Percursos de rios de sangue
fotografia digital
dimensões variáveis
2020
“(...) brotou uma folhagem até certo ponto redentora, que emprestou à terra bruta estatura de lenda e contornos de maravilha. Lembremos apenas o caso do mundo vegetal, primeiro descrito, depois retocado, finalmente alçado a metáfora. Se em Gabriel Soares de Sousa (1587) o abacaxi é fruta, nas Notícias curiosas e necessárias das cousas do Brasil (1668), de Simão de Vasconcelos, é fruta real, coroada e soberana; e nas Frutas do Brasil (1702), de frei Antônio do Rosário, a alegoria se eleva ao simbolismo moral, pois a regia polpa é doce às línguas sadias, mas mortifica as machucadas — isto é, galardoa a virtude e castiga o pecado. Por isto, o arguto franciscano constrói à sua roda um complicado edifício alegórico, nela encarnando os diferentes elementos do rosário. Nesta fruta, americana entre todas, compendiou-se a transfiguração da realidade pelo Barroco e a visão religiosa.” (CANDIDO, A. p.102)
Esse trabalho nasce de uma investigação sobre minha identidade, minha identidade como homossexual e minha identidade como brasileiro e latino-americano. Esse processo é sempre como entrar numa névoa. É sentir como se eu não conhecesse mais a mim e ao mundo a minha volta. Não é o primeiro trabalho que eu trago frutas e as associo com uma identidade nacional ou tropical, que é muito problemática em diversas dimensões, e sempre me propus subverter essas imagens em vez de abandoná-las, porque acredito no potencial de se apropriar das imagens. Na real é que me vejo circundado dessas imagens e preciso partir delas. Vejo nelas um problema que me encosta. O abacaxi é a primeira fruta que eu trago que é nativa da América, e que foi em diversos momentos associada à brasilidade. Era cultivada pelos indígenas em diversas regiões do futuro continente americano. Foi encontrada pelos europeus tanto na América Central, com no interior brasileiro e na Argentina. Já foi considerada uma mercadoria de luxo nas casas aristocráticas europeias por ser exótica e hoje é uma fruta comercializada em todo mundo. Concomitantemente foi inspiração de poetas barrocos no Brasil que a partir desse fruto fetichizavam a existência da America, impondo seus pensamentos moralizantes e coloniais. Enfeites em casarões coloniais tinham o formato de abacaxis, o que simbolizava fartura.
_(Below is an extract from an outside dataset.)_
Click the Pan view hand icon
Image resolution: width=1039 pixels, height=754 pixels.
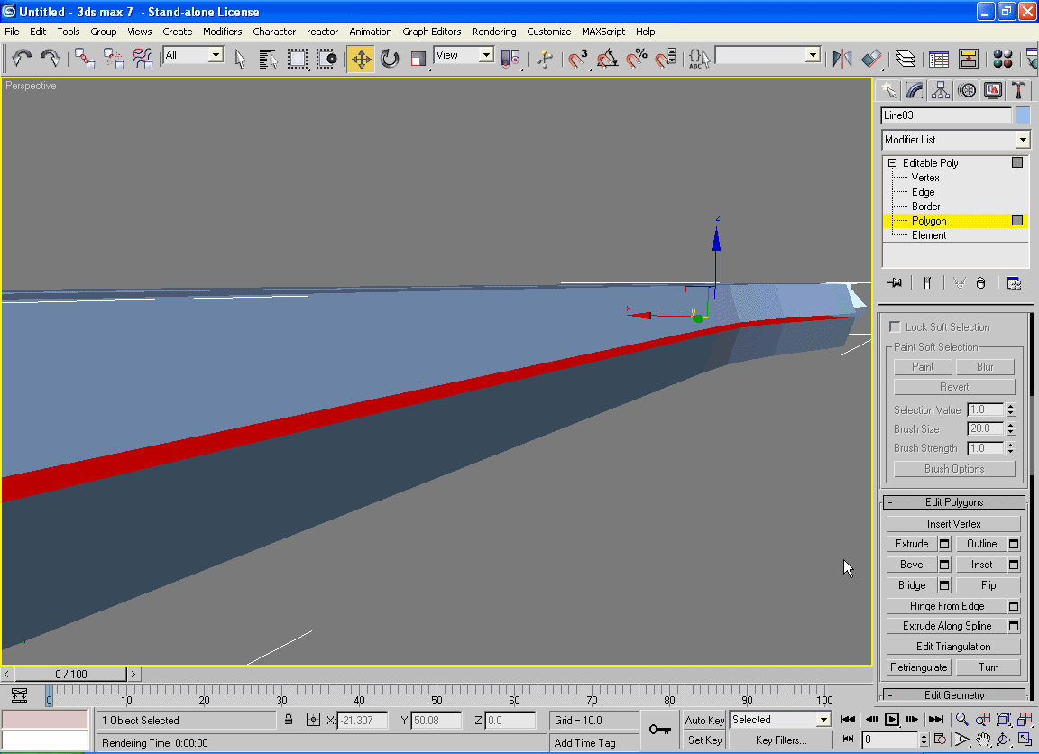tap(983, 740)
Em diversos outros momentos ela reaparece. De certa forma estamos condenados a essa associação a nossa identidade a uma fruta, o que reforça a dependência do Brasil a natureza e a terra que tudo dá, e sendo uma mercadoria colonial, está presente também um teor violento e exploratório na identidade. Eu quis tratar desses percursos que unem o meu corpo (junto a uma coletividade) a esse imaginário, o que me levou a rios de sangue. Rios de sangue é uma expressão que é usada para ilustrar a mortandade presente nos processos históricos, mas para mi era as disputas que se traçavam no imaginário e que nos orientam no mundo. Rios que são veias abertas, como Galeano disse, e que lembra graficamente aos rios dos primeiros mapas do Brasil colônia, que do litoral ao mar acompanham a ocupação portuguesa e a entrada no território.
Lembro-me de Volver, filme de 2006 de Pedro Almodóvar, em que o padrasto morto é sepultado na beira de um rio, um rio que guardava memórias de um casal, mas também memórias de pais abusadores e homicídios. Podemos pensar também em rios onde corpos são jogados, como os de Rosa Luxemburgo e Karl Liebknecht, corpos de oprimidos e às vezes de opressores. São Rios que guardam memórias de violência. Esses rios então correm em nossos corpos e suas águas de sangue correm em nosso sangue. Sangue de pessoas que não conhecemos, mas nos constituem.